More reason why using path/.. may at least in theory be problematic:
AFAIU, POSIX does in principle not mandate for .. to exist.

It says in 4.13 Pathname Resolution:

As a special case, in the root directory, dot-dot may refer to the root directory itself.

"may"

And in 3.144 Empty Directory:

A directory that contains, at most, directory entries for dot and dot-dot

"at most", IMO indicates that it could also lack them.
However, 4.13 Pathname Resolution says:

The special filename dot shall refer to the directory specified by its predecessor. The special filename dot-dot shall refer to the parent directory of its predecessor directory.

Not sure if on can interpret the "shall" in the sense of "it must be there" or just "if it's there, then it shall do.."

Of course, in practise this probably never happens unless there's some filesystem bug (which I've however actually already seen, i.e. directories where .. was "accidentally" missing).

[calestyo]

Also, os.path.realpath() does more pretty strange thing, e.g. a path …/dir/regular-file/.. where dir and regular-file do exist as such, results in …/dir, even with strict=True, but that seems utterly wrong, as regular-file has no .. directory entry.
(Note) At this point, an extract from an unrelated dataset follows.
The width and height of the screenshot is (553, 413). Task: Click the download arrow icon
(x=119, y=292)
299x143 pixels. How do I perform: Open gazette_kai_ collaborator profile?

For …/dir/non-existent/.. this only works with strict=False.

Thought, AFAICS, this strange property of os.path.realpath() is not need for os.ismount("…/dir/regular-file") to give the correct False… I think that would also without work by already catching the exception.

[calestyo]

@eryksun Any expert ideas on my follow-up comments?

[mxmlnkn]

Another situation that ismount does not detect correctly is when the FUSE-providing process gets uncleanly killed or crashes.

python3 -m pip install ratarmount
mkdir folder
ratarmount folder mounted
kill -9 $( pgrep ratarmount | tail -1 )
ls -lad mounted  # ls: cannot access 'mounted': Transport endpoint is not connected
mount | tail -1  # FuseMount on /tmp/mounted type fuse (rw,nosuid,nodev,relatime)
python3 -c 'import os; print(os.path.ismount("mounted"))'  # False
mountpoint -q mounted; echo $?  # 1

It seems like the mountpoint command has the same problem and without -q it prints the same error as ls. The mount point is still visible in mount, so it should be possible to detect it.